Production is small on these Pequeñas Vinícolas wines, alas, but the quality is very impressive indeed. This is an experimental cuvée of Macabeo and Merseguera, aged in amphora under a veil of the flor yeast. It’s an engagingly complex white with notes of wild flowers, camomile tea, tangerine peel and a hint of sea salt. Yeasty and long, it’s one of Spain’s greatest Mediterranean whites. Utterly delicious.
White Varietal: Macabeo
2000 Domaine Cazes, Ambré, Rivesaltes, Languedoc-Roussillon( £15.95, 16.5%, Prohibition Wines )
At only £15.95 a half bottle, this has to be one of the best value fortifieds on the market at the moment. It’s a mature, salty, rancio-style wine made from Grenache Blanc and Macabeu that’s mid way between a Sherry and a Tawny Port in style. Try it poured over vanilla ice cream or with a walnut tart.
2012 Cullerot, Celler del Roure, Valencia( £12.99, 13%, Davis Bell McCraith, Tivoli Wines )
A highly unusual (possibly unique?) blend of Macabeo, Verdil, Pedro Ximénez and Chardonnay from Valencia of all places, this stylishly packaged, leesy white was made with very little suplhur, but it’s cleaner and fresher than many “natural” wines. Ageing takes place in clay amphorae, rather than oak and the result is all about fruit: apple, pear and a hint of stone fruit with subtle spices.
2012 Joc Blanc, Jordi Oliver, Empordà, Empordà( €7.50, 13.5% )
An unoaked blend of Macabeu and Garnatxa Blanca, this is a bargain, with real focus and minerality from a combination of granite and slate soils. Zesty and refreshing with honeysuckle and citrus fruit notes and a long, tapering finish.
2012 Mallolet, Roig Parals, Empordà, Empordà( €7, 13.5% )
There’s a touch of Muscat in the blend of Macabeu and Garnatxa Blanca here, adding a floral, grapey top note to the wine’s minerally, almost saline core. Fresh and floral with flavours of pink grapefruit and wild herbs.
2012 Sàtirs, Arché Pagès, Emporda, Empordà( €6.50, 13.5% )

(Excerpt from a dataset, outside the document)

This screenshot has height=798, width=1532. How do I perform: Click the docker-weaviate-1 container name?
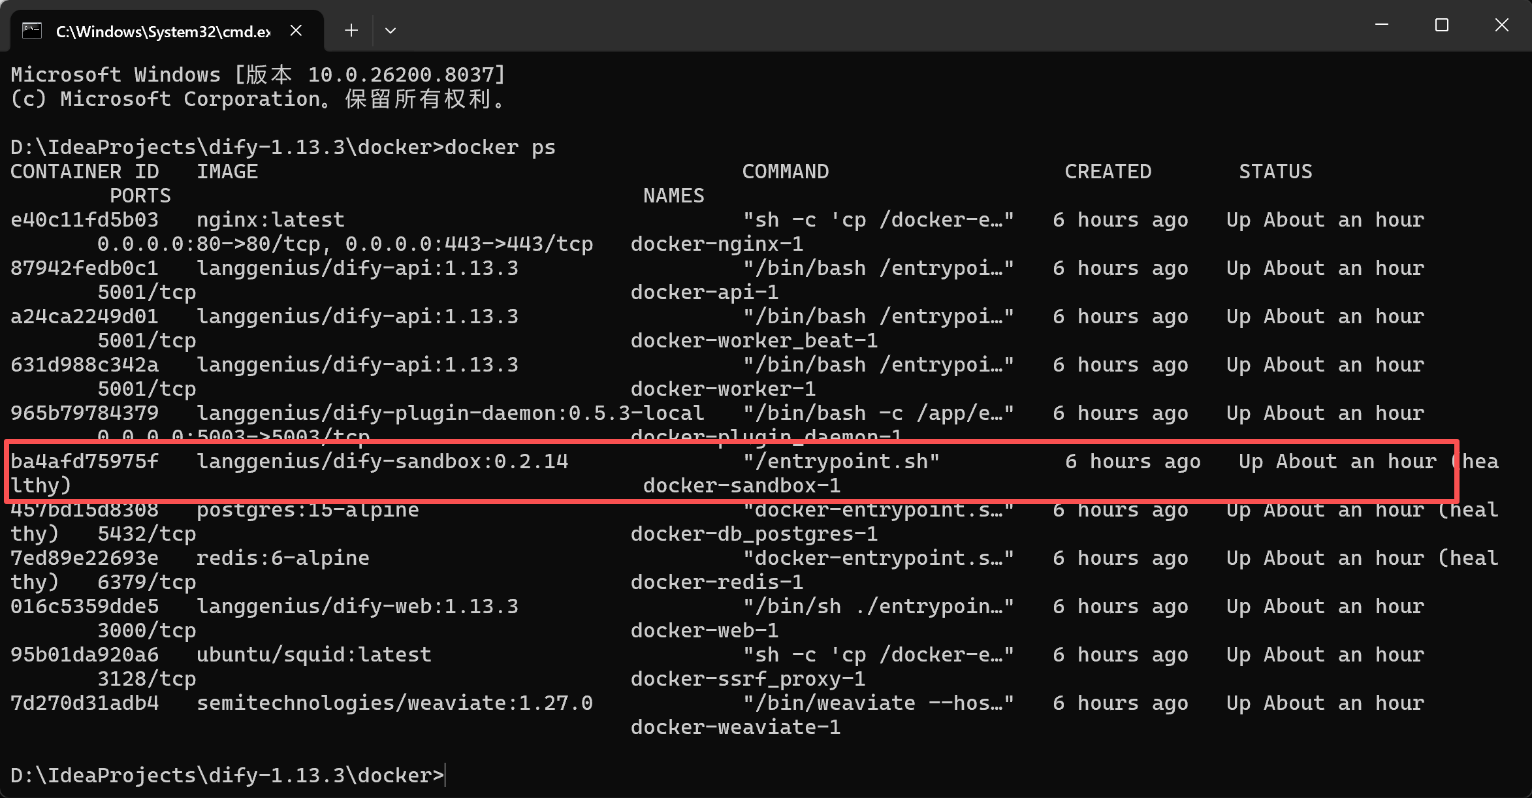tap(735, 727)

A varietal Macabeu from one of the top young producers in the region. Concentrated and flavoursome with plenty of texture, notes of honeysuckle and pear and a touch of vanilla spice, despite the absence of oak. Great value.

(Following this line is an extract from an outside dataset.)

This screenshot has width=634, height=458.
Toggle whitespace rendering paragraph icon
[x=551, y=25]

2012 Mestral, Can Sais, Baix Emporda, Empordà( €8, 13.5% )
From the flatter, clay rich soils of the lower Emporda region, this is a blend of Malvasia, Xarel-lo, Garnatxa Blanca and Macabeu. Richer in colour with some tannin and grip, this is almost bitter sweet, with honeyed notes and a dry finish. Needs rich food to show at its best.
NV Tesco Cava Reserva NV, Penedès( £6.99 down to £5.24, 11.5%, Tesco )
A traditional Cava blend (with no sign of international Chardonnay or Pinot Noir), this bottle-fermented and aged fizz is on the dry side, with crisp acidity, a hint of earthiness (more pleasant than it sounds, believe me) and a tangy, lightly toasty finish. Great party fizz.
NV The Society's Reserva Brut Cava, Penedès( £7.50, 11.5%, The Wine Society )
Sourced from a small family estate in the Penedès region near Barcelona, this is a traditional style of Cava made from three local grapes and a hint of more international Chardonnay. It’s aromatic and yeasty, with notes of white pepper and fresh earth, a dry, tapering finish and good balance. Ideal as a party fizz instead of more expensive Champagne.
NV Freixenet, Elyssia Gran Cuvée, Cava( £14.99, 11.5%, Waitrose )
Freixenet was opposed to “”international varieties” for many years, but I’m glad it has relented, because this is a very well made blend of Pinot and Chardonnay. Savoury and dry, with a Cava-like twist, it’s palate-tinglingly fresh and long.
2011 Gelamà Macabeu, Empordà( E6, 13.5%, El Celler Petit )
The 20% oak ageing is quite prominent on the nose and palate here, reminding me of a white Rioja (same grape, but more concentration in Empordà), but there’s enough texture and concentration for it to integrate over time. Another young producer who has rejuvenated old family vines to fashion something with real personality: minerality, wild herbs and some vanilla sweetness.
2011 Oliver Conti Treyu, Empordà( E7, 12.5%, El Celler Petit )
It’s easy to judge the white wines from Oliver Conti too young, even this unoaked cuvée of Macebeu and Gewürztraminer. This combines perfume, spice, fresh acidity and a touch of grapeskin bitterness on the palate, underpinned by some creamy, lees-derived fatness. It’s an unusual wine, with the Gewürz adding some ginger spice to the Macabeu. Try cellaring it.